After we finally reached home, I was able to take a much-needed nap, which gave me the strength to wait until our hostess was free and could take me to a pharmacy. When we did eventually go out, it was already dark, but the city was just as lively--if not even more so--than it had been when we'd been out earlier in the afternoon. On the single street where we ran our errands, there were dozens of vendors sitting on the ground in front of blankets spread with flowers, and dozens more standing at carts full of produce. We stopped by one of the carts to get veggies for dinner, and I noted that the salesman was using an old-school set of scales--complete with little metal weights--to weigh our purchases.

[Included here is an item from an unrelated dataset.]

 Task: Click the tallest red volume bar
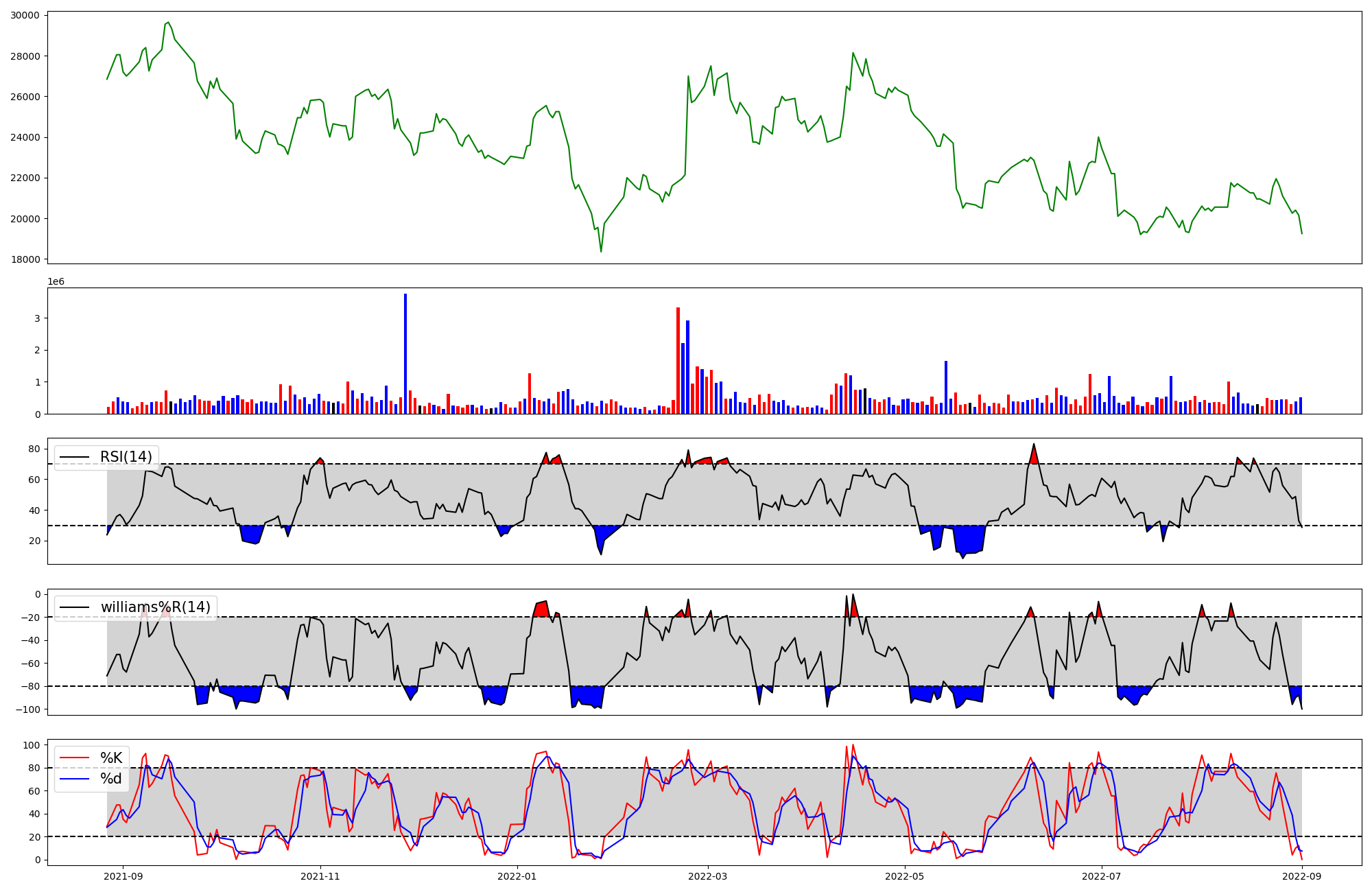(x=678, y=360)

Like a good portion of the other shops in the area, the pharmacy was not actually a walk-in store; the doorway had a counter across it and we just stood on the sidewalk while the vendor inside went around grabbing whatever products we needed. As we stood waiting to be served, I was treated to another common feature of Indian streets: the sound of "Fur Elise" being played by a car horn. Do you know how big industrial vehicles in the US go "beep, beep, beep" when they back up? Well, a lot of drivers in India install a similar feature in their cars--presumably because the streets are so crammed with vehicles that it helps to advertise your driving activity in every way possible. Rather than simply going "beep," though, these alarms play "Fur Elise"; as a result, our hostess remarked, this is the only example of classical Western music that many Indians are familiar with.

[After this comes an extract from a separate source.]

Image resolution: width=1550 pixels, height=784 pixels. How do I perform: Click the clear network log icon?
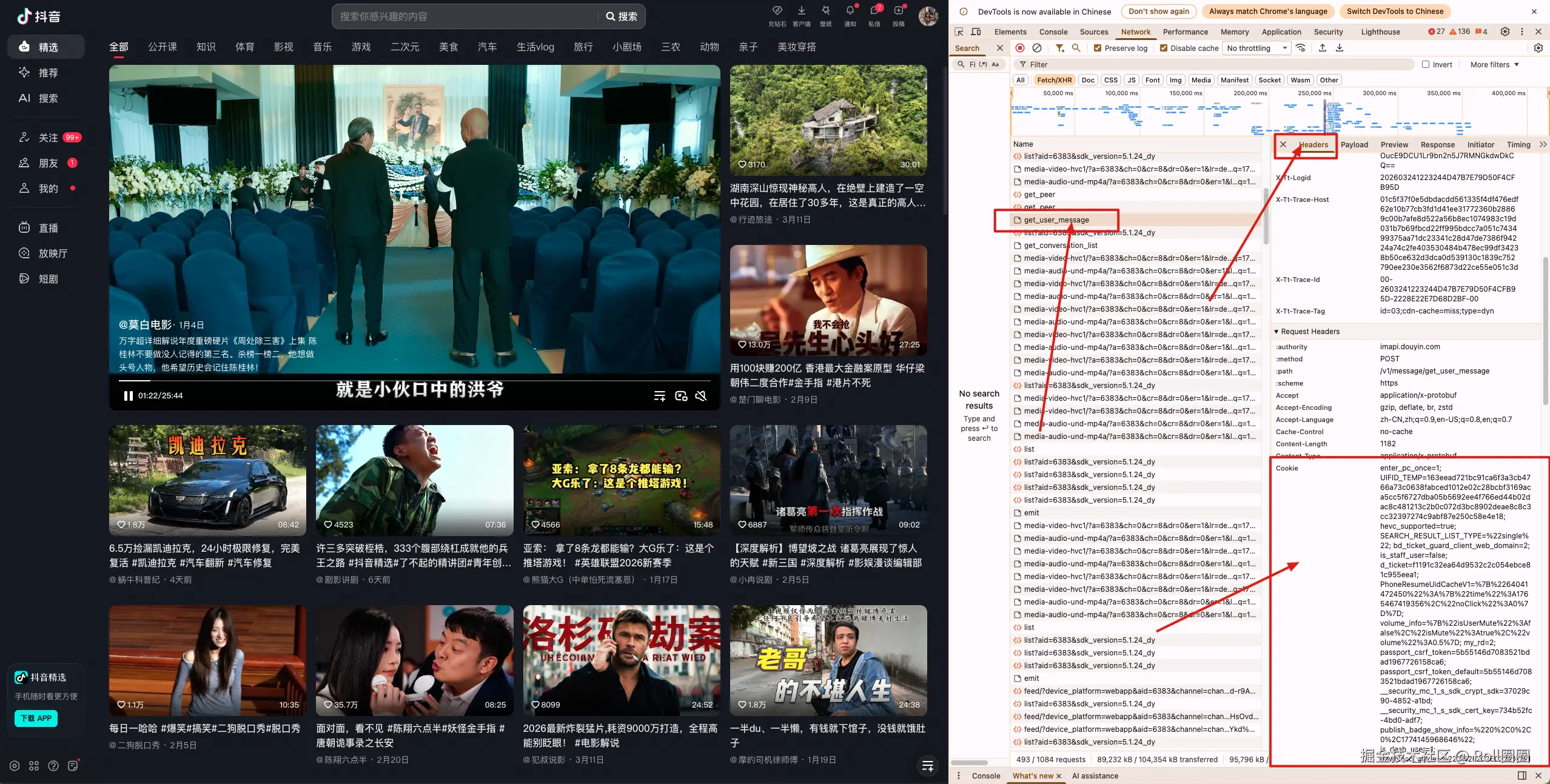point(1037,48)
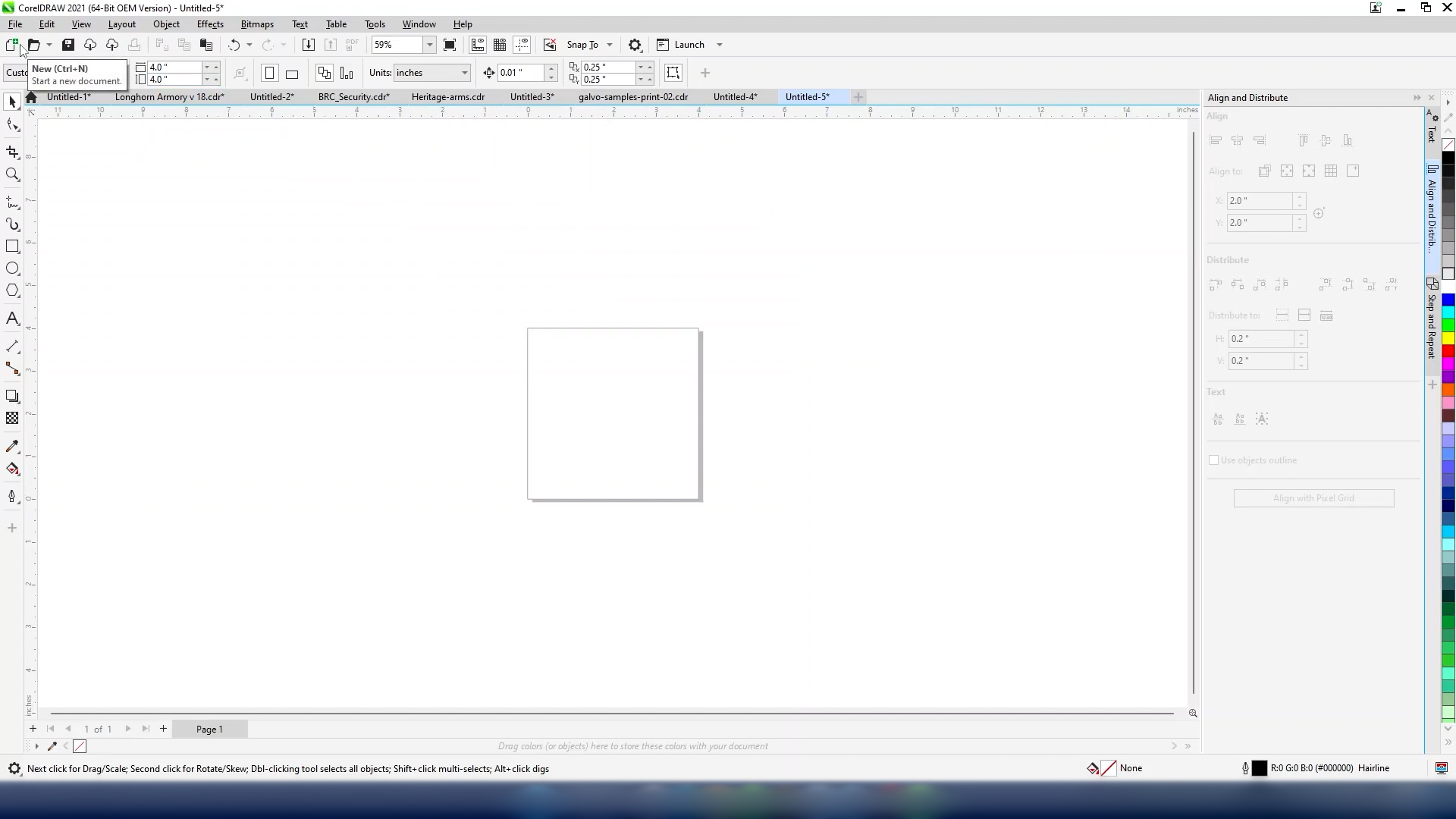Open the zoom level dropdown

pos(429,45)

At the end of the evening, once I was finally drugged up and stuffed with another tasty home-cooked meal (the Indians really do delicious things with cauliflower--I have never experienced another cuisine that is so kind to this vegetable), we made our way to our new quarters--the guest house of the Indian Institute of Science:

Staying in the guest house brought back memories of living in a dorm during my college days, but the conditions could have been much worse. We had a TV and free wireless, and who can complain about that? The beds were a bit hard, but by this point I was so tired that I could practically have fallen asleep standing up, so I didn't much care. The biggest problem--which I only discovered once I achieved a bit of clearance in my nasal passages--was that the housekeeping people had put tiny moth balls in both our sink and shower drains. I have no idea why, but every potential explanation I can come up with makes me wish I hadn't considered it, so I won't do so here. There are few smells I dislike as much that of moth balls, and these were particularly strong. Even when I was sitting as far from the bathroom as possible, I was still periodically subjected to a whiff that hit me like a punch in the face. When I felt inclined to complain, though, I just reminded myself that I was lucky to be able to smell at all.

But smelling was still a couple days in the future. On the night of our check-in, we were happy to revel in the relative peace and quiet of the guest house setting--although the IISC is located in the middle of Bangalore's hustle and bustle, its walled grounds are remarkably forested and garden-like. The guest house was positioned somewhere in the center of this little sanctuary, so we could hear the gentle night sounds of crickets and tree frogs. We found a TV station that was playing British football and settled in to watch a bit of the game. However, I found myself falling asleep within about 10 minutes, so I rolled over and prepared myself to receive my first full night of rest in India. At last.